● Material for this task:
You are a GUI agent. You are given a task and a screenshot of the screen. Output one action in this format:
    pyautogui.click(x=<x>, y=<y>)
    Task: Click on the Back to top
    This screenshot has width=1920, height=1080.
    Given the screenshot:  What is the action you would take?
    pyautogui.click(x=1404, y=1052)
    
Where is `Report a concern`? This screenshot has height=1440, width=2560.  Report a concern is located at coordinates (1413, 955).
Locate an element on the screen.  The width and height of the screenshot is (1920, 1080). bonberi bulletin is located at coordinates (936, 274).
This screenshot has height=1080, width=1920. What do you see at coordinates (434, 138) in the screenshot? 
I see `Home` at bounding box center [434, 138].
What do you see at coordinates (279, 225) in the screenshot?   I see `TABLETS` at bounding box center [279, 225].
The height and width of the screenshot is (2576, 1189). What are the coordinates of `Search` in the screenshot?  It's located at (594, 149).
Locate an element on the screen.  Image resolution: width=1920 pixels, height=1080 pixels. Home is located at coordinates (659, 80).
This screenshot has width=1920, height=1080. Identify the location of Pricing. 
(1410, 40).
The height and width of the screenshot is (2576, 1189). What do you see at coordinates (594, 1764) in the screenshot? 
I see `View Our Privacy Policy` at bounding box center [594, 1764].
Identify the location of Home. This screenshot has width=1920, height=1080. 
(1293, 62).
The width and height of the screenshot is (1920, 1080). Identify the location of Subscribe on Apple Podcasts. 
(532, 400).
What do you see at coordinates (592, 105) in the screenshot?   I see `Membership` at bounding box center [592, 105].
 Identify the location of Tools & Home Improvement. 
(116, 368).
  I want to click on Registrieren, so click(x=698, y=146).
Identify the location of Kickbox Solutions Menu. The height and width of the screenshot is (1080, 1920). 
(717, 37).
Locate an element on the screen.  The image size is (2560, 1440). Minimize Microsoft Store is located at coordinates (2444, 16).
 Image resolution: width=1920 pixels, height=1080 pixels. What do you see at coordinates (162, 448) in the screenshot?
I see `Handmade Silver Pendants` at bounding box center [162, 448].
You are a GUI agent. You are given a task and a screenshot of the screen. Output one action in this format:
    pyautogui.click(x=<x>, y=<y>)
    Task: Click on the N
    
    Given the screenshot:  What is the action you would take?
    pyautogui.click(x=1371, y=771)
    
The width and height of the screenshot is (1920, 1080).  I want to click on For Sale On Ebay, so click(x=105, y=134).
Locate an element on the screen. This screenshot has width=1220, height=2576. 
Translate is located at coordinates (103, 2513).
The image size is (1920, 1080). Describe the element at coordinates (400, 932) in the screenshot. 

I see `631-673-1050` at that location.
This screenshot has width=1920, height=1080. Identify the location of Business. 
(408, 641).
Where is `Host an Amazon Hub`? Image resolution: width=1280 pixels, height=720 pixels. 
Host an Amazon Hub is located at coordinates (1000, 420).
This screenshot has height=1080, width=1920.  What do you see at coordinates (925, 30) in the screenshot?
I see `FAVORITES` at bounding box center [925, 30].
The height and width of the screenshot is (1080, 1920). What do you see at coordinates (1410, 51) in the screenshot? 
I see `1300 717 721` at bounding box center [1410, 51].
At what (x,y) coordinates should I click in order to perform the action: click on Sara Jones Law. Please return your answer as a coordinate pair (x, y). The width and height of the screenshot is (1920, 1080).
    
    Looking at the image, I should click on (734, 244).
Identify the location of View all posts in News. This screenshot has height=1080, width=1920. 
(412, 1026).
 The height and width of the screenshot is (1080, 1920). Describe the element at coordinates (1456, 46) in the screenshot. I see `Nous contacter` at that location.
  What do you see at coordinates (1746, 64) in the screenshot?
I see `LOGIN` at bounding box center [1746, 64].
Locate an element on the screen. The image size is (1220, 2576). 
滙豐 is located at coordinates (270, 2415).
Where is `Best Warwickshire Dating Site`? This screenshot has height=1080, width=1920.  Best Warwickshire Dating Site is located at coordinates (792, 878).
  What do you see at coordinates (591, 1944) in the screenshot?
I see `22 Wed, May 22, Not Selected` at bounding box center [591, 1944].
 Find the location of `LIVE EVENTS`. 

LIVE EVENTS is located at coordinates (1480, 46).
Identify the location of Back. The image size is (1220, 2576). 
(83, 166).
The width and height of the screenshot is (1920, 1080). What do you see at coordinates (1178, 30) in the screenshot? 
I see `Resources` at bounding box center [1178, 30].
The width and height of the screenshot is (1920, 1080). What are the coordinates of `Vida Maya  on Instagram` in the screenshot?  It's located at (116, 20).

● Request: Rewrite all of the material above with "Find the position of" substituted for every occurrence of "Identify the location of", leaving everything else unchanged.

● Full answer:
You are a GUI agent. You are given a task and a screenshot of the screen. Output one action in this format:
    pyautogui.click(x=<x>, y=<y>)
    Task: Click on the Back to top
    This screenshot has width=1920, height=1080.
    Given the screenshot:  What is the action you would take?
    pyautogui.click(x=1404, y=1052)
    
Where is `Report a concern`? This screenshot has height=1440, width=2560.  Report a concern is located at coordinates (1413, 955).
Locate an element on the screen.  The width and height of the screenshot is (1920, 1080). bonberi bulletin is located at coordinates (936, 274).
This screenshot has height=1080, width=1920. What do you see at coordinates (434, 138) in the screenshot? 
I see `Home` at bounding box center [434, 138].
What do you see at coordinates (279, 225) in the screenshot?   I see `TABLETS` at bounding box center [279, 225].
The height and width of the screenshot is (2576, 1189). What are the coordinates of `Search` in the screenshot?  It's located at (594, 149).
Locate an element on the screen.  Image resolution: width=1920 pixels, height=1080 pixels. Home is located at coordinates (659, 80).
This screenshot has width=1920, height=1080. Find the position of Pricing. 
(1410, 40).
The height and width of the screenshot is (2576, 1189). What do you see at coordinates (594, 1764) in the screenshot? 
I see `View Our Privacy Policy` at bounding box center [594, 1764].
Find the position of Home. This screenshot has width=1920, height=1080. 
(1293, 62).
The width and height of the screenshot is (1920, 1080). Find the position of Subscribe on Apple Podcasts. 
(532, 400).
What do you see at coordinates (592, 105) in the screenshot?   I see `Membership` at bounding box center [592, 105].
 Find the position of Tools & Home Improvement. 
(116, 368).
  I want to click on Registrieren, so click(x=698, y=146).
Find the position of Kickbox Solutions Menu. The height and width of the screenshot is (1080, 1920). 
(717, 37).
Locate an element on the screen.  The image size is (2560, 1440). Minimize Microsoft Store is located at coordinates (2444, 16).
 Image resolution: width=1920 pixels, height=1080 pixels. What do you see at coordinates (162, 448) in the screenshot?
I see `Handmade Silver Pendants` at bounding box center [162, 448].
You are a GUI agent. You are given a task and a screenshot of the screen. Output one action in this format:
    pyautogui.click(x=<x>, y=<y>)
    Task: Click on the N
    
    Given the screenshot:  What is the action you would take?
    pyautogui.click(x=1371, y=771)
    
The width and height of the screenshot is (1920, 1080).  I want to click on For Sale On Ebay, so click(x=105, y=134).
Locate an element on the screen. This screenshot has width=1220, height=2576. 
Translate is located at coordinates (103, 2513).
The image size is (1920, 1080). Describe the element at coordinates (400, 932) in the screenshot. 

I see `631-673-1050` at that location.
This screenshot has width=1920, height=1080. Find the position of Business. 
(408, 641).
Where is `Host an Amazon Hub`? Image resolution: width=1280 pixels, height=720 pixels. 
Host an Amazon Hub is located at coordinates (1000, 420).
This screenshot has height=1080, width=1920.  What do you see at coordinates (925, 30) in the screenshot?
I see `FAVORITES` at bounding box center [925, 30].
The height and width of the screenshot is (1080, 1920). What do you see at coordinates (1410, 51) in the screenshot? 
I see `1300 717 721` at bounding box center [1410, 51].
At what (x,y) coordinates should I click in order to perform the action: click on Sara Jones Law. Please return your answer as a coordinate pair (x, y). The width and height of the screenshot is (1920, 1080).
    
    Looking at the image, I should click on (734, 244).
Find the position of View all posts in News. This screenshot has height=1080, width=1920. 
(412, 1026).
 The height and width of the screenshot is (1080, 1920). Describe the element at coordinates (1456, 46) in the screenshot. I see `Nous contacter` at that location.
  What do you see at coordinates (1746, 64) in the screenshot?
I see `LOGIN` at bounding box center [1746, 64].
Locate an element on the screen. The image size is (1220, 2576). 
滙豐 is located at coordinates (270, 2415).
Where is `Best Warwickshire Dating Site`? This screenshot has height=1080, width=1920.  Best Warwickshire Dating Site is located at coordinates (792, 878).
  What do you see at coordinates (591, 1944) in the screenshot?
I see `22 Wed, May 22, Not Selected` at bounding box center [591, 1944].
 Find the location of `LIVE EVENTS`. 

LIVE EVENTS is located at coordinates (1480, 46).
Find the position of Back. The image size is (1220, 2576). 
(83, 166).
The width and height of the screenshot is (1920, 1080). What do you see at coordinates (1178, 30) in the screenshot? 
I see `Resources` at bounding box center [1178, 30].
The width and height of the screenshot is (1920, 1080). What are the coordinates of `Vida Maya  on Instagram` in the screenshot?  It's located at (116, 20).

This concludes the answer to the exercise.